__Aufgabe a__
Zeig jede Zeile der Einträge, in der das Wort „under“ vorkommt.

In den verlassenen Klassenräumen kann man noch die an die Wände geklebten trigonometrischen Gleichungen erkennen , auf dem Parkettboden stellenweise Spuren von gelegtem Feuer . Alles deutet darauf hin , dass die Räume , die früher von madjarischen Schülern bevölkert wurden , nur noch von Obdachlosen genutzt werden . Einige Meter von der einstigen ungarischen Schule entfernt sorgt heute Kinderlärm für Abwechslung . Damals trennte nicht einmal ein Zaun die blühende rumänische Schule
22 von der Geisterschule . Bei unserem Besuch laufen die Schüler auf dem Sportplatz herum . Das Bild zeigt naturalistisch das Janusgesicht des Schulwesens der Stadt : Der Minderheitenunterricht ist - gelinde gesagt- keine Priorität dort , wo es neben der geschlossene ungarischen Schule auch eine „ einheimische ” - d . h . rumänische - gibt .

__Rohe Einträge__
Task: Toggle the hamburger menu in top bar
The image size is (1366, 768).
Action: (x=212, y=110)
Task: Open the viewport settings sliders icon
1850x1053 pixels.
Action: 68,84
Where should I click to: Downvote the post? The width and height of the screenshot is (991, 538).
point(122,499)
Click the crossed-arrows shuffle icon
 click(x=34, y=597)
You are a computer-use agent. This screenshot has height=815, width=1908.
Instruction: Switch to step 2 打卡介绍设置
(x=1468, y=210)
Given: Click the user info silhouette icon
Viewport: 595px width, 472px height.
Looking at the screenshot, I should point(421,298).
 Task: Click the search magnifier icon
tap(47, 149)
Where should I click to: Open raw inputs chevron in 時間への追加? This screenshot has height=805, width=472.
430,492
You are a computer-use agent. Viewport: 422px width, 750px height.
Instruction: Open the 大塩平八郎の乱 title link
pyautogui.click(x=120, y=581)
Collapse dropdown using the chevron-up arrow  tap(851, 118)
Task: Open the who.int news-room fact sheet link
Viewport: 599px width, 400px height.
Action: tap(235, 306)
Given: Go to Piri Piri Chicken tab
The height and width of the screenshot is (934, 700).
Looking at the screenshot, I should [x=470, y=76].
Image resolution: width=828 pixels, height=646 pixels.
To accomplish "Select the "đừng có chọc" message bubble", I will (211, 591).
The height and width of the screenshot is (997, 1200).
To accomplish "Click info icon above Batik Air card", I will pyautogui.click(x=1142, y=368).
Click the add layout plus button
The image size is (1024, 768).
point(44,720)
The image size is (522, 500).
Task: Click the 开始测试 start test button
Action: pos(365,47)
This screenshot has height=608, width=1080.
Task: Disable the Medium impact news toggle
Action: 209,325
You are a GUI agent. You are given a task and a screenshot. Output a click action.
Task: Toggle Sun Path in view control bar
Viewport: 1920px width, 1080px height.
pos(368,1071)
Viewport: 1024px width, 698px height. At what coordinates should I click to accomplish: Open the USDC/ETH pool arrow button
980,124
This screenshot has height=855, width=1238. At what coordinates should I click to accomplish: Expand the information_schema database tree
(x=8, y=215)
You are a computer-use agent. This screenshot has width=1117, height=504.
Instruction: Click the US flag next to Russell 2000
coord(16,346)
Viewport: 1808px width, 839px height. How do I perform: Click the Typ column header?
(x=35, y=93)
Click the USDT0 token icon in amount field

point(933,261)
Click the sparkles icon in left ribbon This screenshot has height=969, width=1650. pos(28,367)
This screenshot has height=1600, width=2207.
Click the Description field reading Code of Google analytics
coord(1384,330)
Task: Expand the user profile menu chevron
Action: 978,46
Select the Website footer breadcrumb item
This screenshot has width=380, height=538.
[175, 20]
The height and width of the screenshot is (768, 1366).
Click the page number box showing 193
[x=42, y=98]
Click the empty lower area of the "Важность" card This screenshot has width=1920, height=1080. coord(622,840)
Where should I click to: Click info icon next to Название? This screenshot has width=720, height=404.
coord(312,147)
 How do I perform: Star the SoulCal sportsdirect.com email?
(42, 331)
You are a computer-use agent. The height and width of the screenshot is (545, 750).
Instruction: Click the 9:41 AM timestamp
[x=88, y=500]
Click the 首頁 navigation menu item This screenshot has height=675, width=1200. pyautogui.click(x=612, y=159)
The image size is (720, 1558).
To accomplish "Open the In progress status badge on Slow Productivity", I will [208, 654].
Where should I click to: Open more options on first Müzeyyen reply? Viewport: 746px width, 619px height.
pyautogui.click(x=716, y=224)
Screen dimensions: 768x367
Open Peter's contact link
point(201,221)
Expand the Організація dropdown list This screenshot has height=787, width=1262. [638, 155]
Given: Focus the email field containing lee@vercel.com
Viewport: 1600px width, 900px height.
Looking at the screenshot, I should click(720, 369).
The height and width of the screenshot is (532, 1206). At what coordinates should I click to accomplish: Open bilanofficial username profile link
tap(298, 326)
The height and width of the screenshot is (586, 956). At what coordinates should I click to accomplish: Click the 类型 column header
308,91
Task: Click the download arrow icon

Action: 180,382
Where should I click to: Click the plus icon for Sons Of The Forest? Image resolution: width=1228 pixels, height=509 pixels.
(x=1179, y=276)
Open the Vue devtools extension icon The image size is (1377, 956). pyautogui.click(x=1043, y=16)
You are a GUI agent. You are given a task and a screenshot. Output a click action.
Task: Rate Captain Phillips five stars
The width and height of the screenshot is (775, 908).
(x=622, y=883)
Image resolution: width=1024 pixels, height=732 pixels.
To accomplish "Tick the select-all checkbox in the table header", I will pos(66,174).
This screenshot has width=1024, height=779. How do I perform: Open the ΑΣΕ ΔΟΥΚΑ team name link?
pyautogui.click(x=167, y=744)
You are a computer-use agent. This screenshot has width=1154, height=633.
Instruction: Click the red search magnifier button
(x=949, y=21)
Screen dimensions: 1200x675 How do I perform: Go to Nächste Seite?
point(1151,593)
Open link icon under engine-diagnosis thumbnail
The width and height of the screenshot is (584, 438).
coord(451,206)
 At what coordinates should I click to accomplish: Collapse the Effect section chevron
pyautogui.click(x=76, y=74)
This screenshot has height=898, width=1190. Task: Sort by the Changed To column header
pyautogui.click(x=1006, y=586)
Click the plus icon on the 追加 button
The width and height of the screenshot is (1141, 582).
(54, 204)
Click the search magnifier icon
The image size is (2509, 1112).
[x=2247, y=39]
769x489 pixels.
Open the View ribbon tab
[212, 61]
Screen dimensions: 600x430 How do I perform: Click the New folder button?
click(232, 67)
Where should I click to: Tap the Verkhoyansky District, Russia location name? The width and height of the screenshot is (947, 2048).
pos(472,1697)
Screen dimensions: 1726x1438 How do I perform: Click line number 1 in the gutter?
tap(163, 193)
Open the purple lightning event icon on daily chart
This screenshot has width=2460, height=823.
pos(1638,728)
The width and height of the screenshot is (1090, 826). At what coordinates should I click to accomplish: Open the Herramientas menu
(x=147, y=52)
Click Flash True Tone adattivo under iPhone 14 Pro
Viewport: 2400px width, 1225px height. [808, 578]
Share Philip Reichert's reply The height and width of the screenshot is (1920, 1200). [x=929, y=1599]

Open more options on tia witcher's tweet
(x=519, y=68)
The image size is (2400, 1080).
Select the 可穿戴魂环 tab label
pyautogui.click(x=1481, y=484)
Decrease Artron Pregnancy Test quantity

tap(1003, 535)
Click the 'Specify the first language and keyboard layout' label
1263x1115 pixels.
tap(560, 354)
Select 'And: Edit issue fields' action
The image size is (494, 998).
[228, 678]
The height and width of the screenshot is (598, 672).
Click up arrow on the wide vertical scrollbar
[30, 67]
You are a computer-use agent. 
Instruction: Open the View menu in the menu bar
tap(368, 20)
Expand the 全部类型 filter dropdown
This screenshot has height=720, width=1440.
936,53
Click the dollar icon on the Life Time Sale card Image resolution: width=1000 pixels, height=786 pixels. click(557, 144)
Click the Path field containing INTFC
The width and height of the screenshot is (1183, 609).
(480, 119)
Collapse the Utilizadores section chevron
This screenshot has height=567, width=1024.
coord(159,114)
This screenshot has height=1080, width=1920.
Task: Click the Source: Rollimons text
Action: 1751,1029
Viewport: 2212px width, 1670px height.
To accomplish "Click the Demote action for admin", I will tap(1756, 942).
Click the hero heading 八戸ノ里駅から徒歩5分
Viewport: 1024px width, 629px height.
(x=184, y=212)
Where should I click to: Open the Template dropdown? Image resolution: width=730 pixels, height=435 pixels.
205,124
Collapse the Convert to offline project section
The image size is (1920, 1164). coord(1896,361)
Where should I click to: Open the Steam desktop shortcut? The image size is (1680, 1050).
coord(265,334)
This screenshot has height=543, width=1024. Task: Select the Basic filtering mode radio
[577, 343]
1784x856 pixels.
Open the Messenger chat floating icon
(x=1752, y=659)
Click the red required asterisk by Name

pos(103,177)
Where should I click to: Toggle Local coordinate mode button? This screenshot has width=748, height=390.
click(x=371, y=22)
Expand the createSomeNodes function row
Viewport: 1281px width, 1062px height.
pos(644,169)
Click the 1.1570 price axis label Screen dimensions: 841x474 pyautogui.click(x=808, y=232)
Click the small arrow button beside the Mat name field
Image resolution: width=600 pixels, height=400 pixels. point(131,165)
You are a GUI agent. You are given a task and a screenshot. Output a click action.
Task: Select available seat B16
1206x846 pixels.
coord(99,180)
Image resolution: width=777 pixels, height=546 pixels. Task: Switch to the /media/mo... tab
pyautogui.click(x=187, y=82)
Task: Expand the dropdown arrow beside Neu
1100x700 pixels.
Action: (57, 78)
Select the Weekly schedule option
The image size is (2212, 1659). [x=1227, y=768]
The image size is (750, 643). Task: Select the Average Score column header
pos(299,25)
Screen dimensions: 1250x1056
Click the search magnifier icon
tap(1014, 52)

__Aufgabe b__
Schreib aus dem Auszug die Stelle von „In den verlassenen“ bis einschließlich „rumänische - gibt .“ wortgetreu ab.

__Ergebnis a__
Open link icon under engine-diagnosis thumbnail
Click Flash True Tone adattivo under iPhone 14 Pro

__Ergebnis b__
In den verlassenen Klassenräumen kann man noch die an die Wände geklebten trigonometrischen Gleichungen erkennen , auf dem Parkettboden stellenweise Spuren von gelegtem Feuer . Alles deutet darauf hin , dass die Räume , die früher von madjarischen Schülern bevölkert wurden , nur noch von Obdachlosen genutzt werden . Einige Meter von der einstigen ungarischen Schule entfernt sorgt heute Kinderlärm für Abwechslung . Damals trennte nicht einmal ein Zaun die blühende rumänische Schule
22 von der Geisterschule . Bei unserem Besuch laufen die Schüler auf dem Sportplatz herum . Das Bild zeigt naturalistisch das Janusgesicht des Schulwesens der Stadt : Der Minderheitenunterricht ist - gelinde gesagt- keine Priorität dort , wo es neben der geschlossene ungarischen Schule auch eine „ einheimische ” - d . h . rumänische - gibt .